WASHINGTON Jan 22 The U.S. Supreme Court on
Wednesday ruled in favor of medical devices maker Medtronic Inc
in its dispute with privately owned Mirowski Family
Ventures LLC over whether the larger company infringed on
Mirowski's patents in making certain pacemakers.
The case stems from Medtronic's decision to ask a judge to
rule that some of its pacemakers do not infringe on technology
patented by Mirowski and licensed to Boston Scientific
as well as Guidant Corp, part of Boston Scientific and Abbott
A court in Delaware ruled for Medtronic, saying that even
though Medtronic requested the ruling, or declaratory judgment,
it was up to Mirowski to prove infringement. The U.S. Court of
Appeals for the Federal Circuit disagreed, saying it was up to
Medtronic to prove its case.
The Supreme Court reversed that decision, arguing that the
patent holder, in this case Mirowski, ordinarily must prove
infringement and that this case was no different.

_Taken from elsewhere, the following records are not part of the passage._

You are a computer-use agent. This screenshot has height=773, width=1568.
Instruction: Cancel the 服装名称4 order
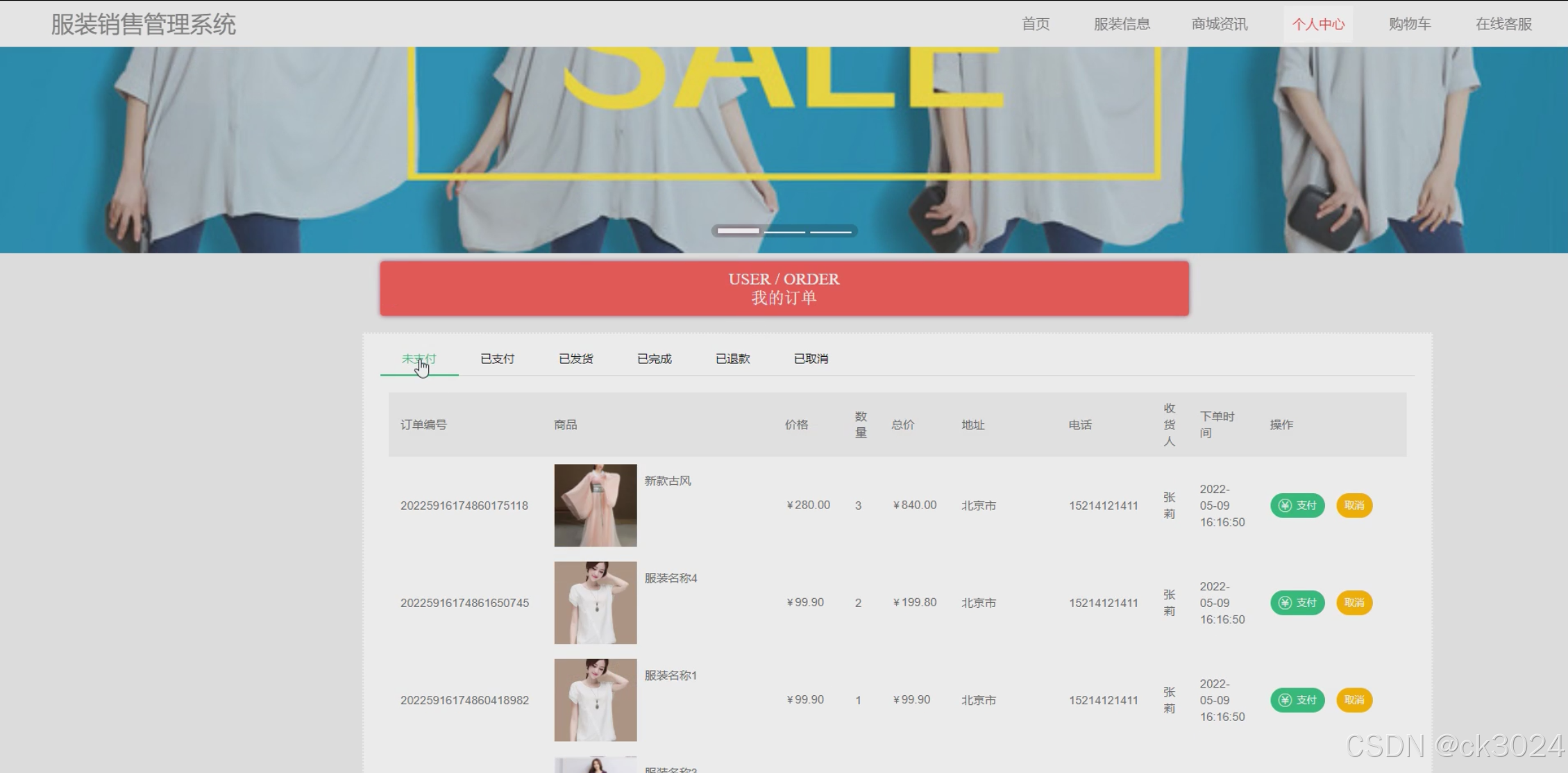point(1354,603)
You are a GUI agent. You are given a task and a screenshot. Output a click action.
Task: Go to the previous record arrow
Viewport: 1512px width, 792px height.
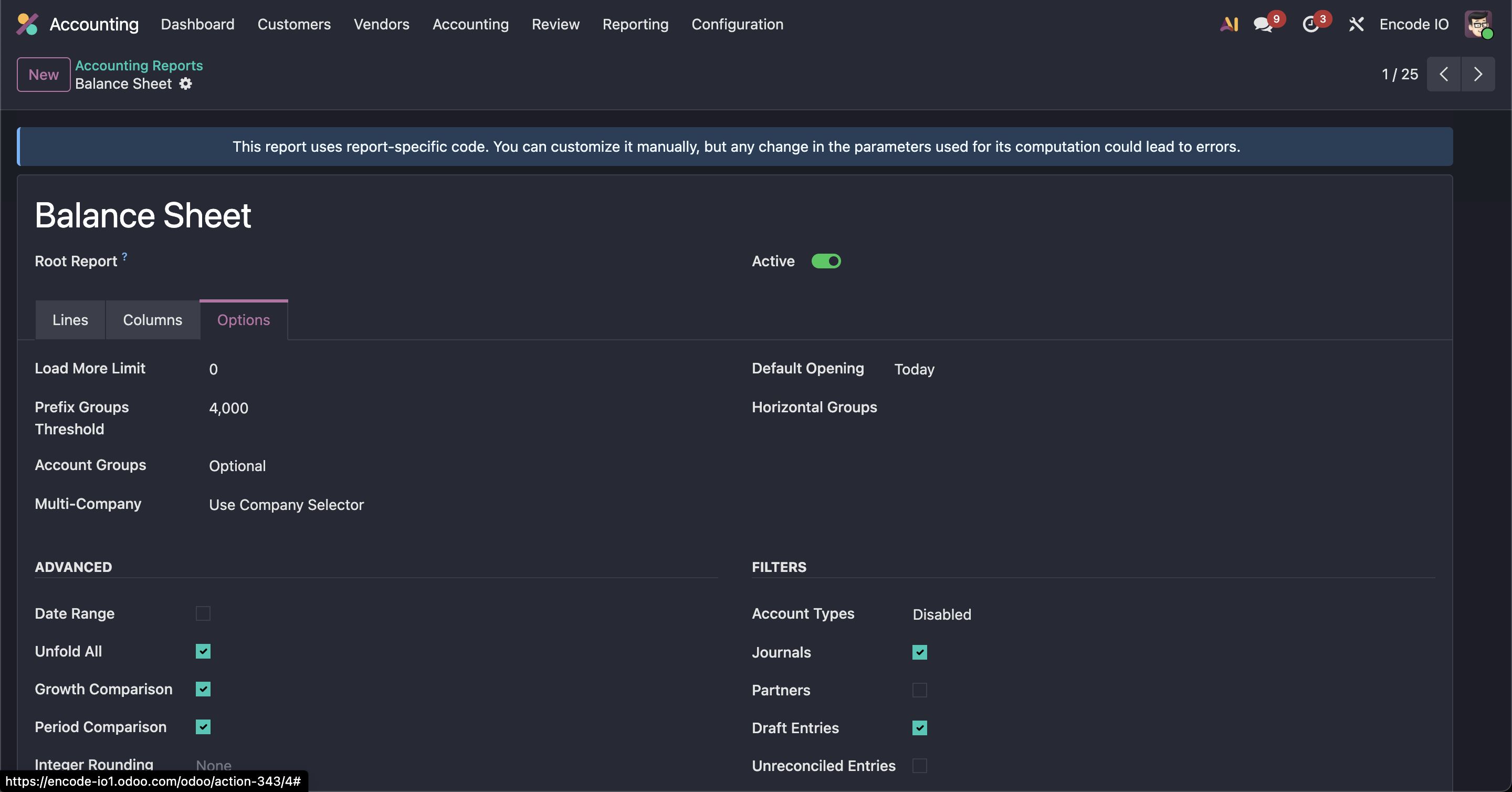coord(1443,75)
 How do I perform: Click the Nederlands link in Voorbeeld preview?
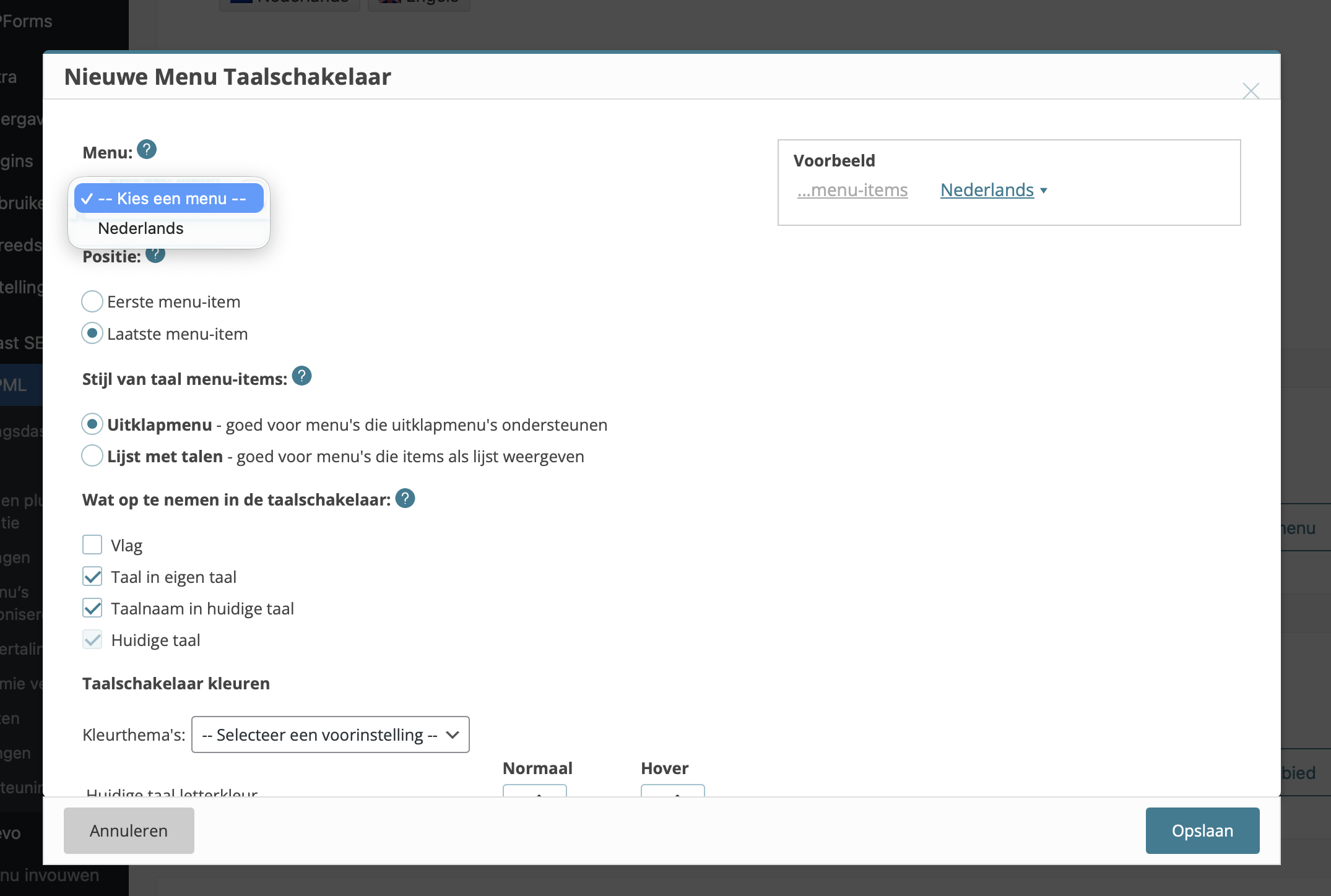click(987, 190)
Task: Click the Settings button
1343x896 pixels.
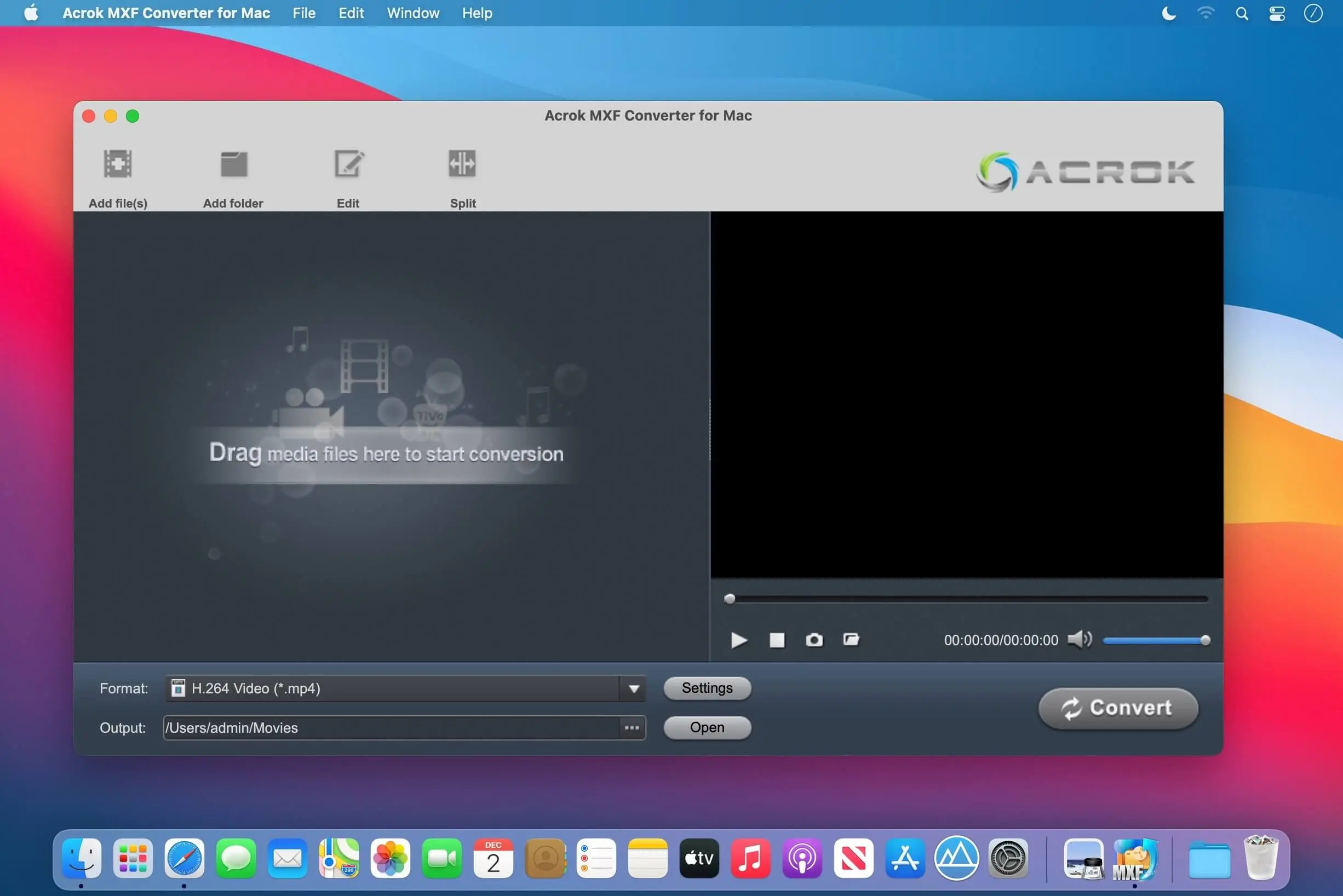Action: [x=707, y=688]
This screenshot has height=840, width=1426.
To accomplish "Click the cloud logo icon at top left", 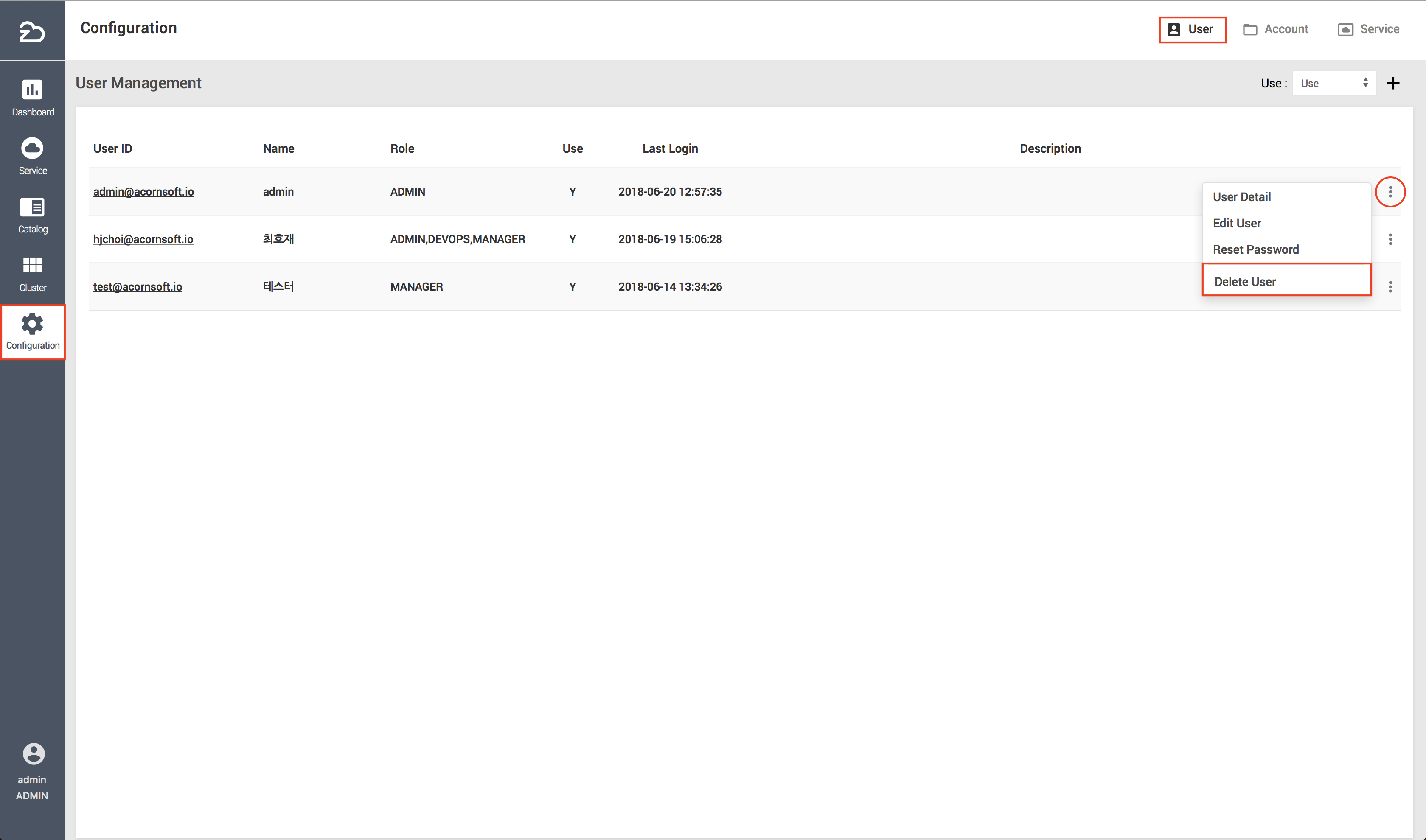I will coord(32,31).
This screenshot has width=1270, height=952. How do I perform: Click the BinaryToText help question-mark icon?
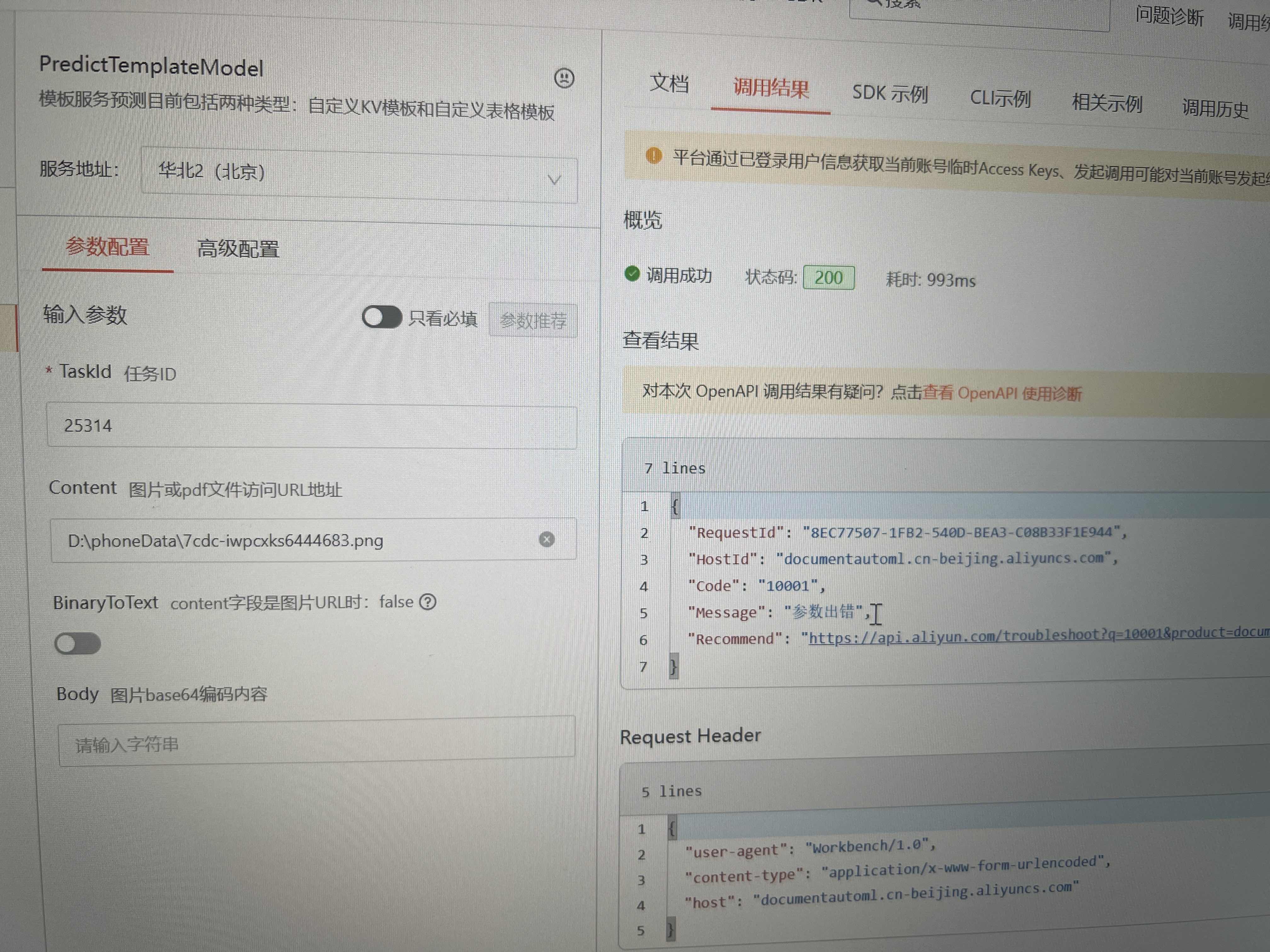pos(428,602)
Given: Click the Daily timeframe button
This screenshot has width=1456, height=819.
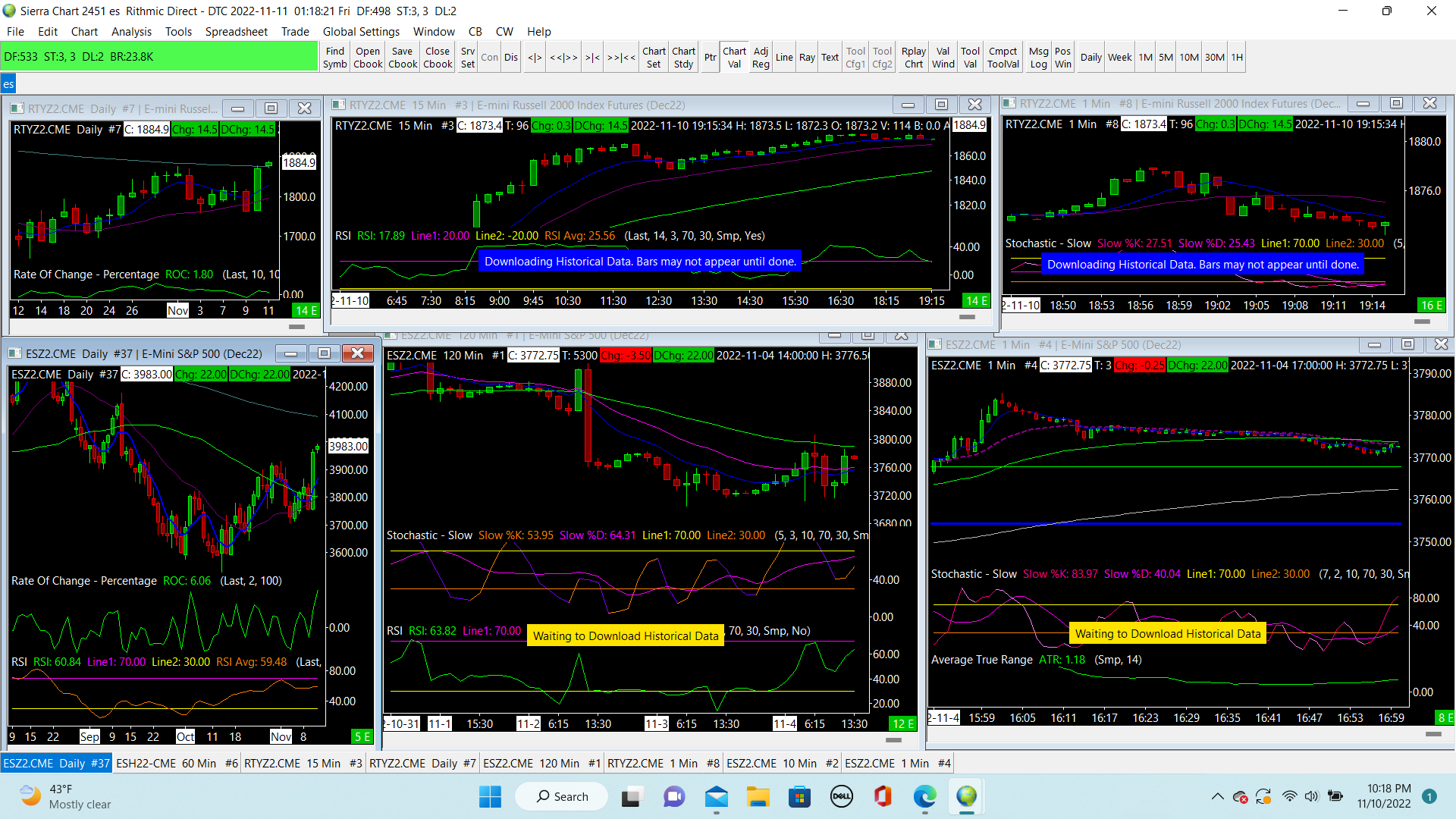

"We hold that, when a licensee seeks a declaratory judgment
against a patentee (patent holder) to establish that there is no
infringement, the burden of proving infringement remains with
the patentee," the Supreme Court said in a decision written by
Justice Stephen Breyer.
Two patents are behind the case. Both have to do with
cardiac resynchronization therapy, a pacemaker that detects when
the heart beats out of sync and then emits tiny shocks of
electricity to correct its rhythm. It is used to treat
congestive heart failure.
Medtronic licensed the patents in question, but in 2007,
Mirowski Family Ventures claimed Medtronic was developing new
products that would also justify royalty payments. Medtronic
filed suit, seeking a ruling that it did not need to pay.
The case is Medtronic v Boston Scientific Corp, Guidant
Corp, and Mirowski Family Ventures, U.S. Supreme Court, No.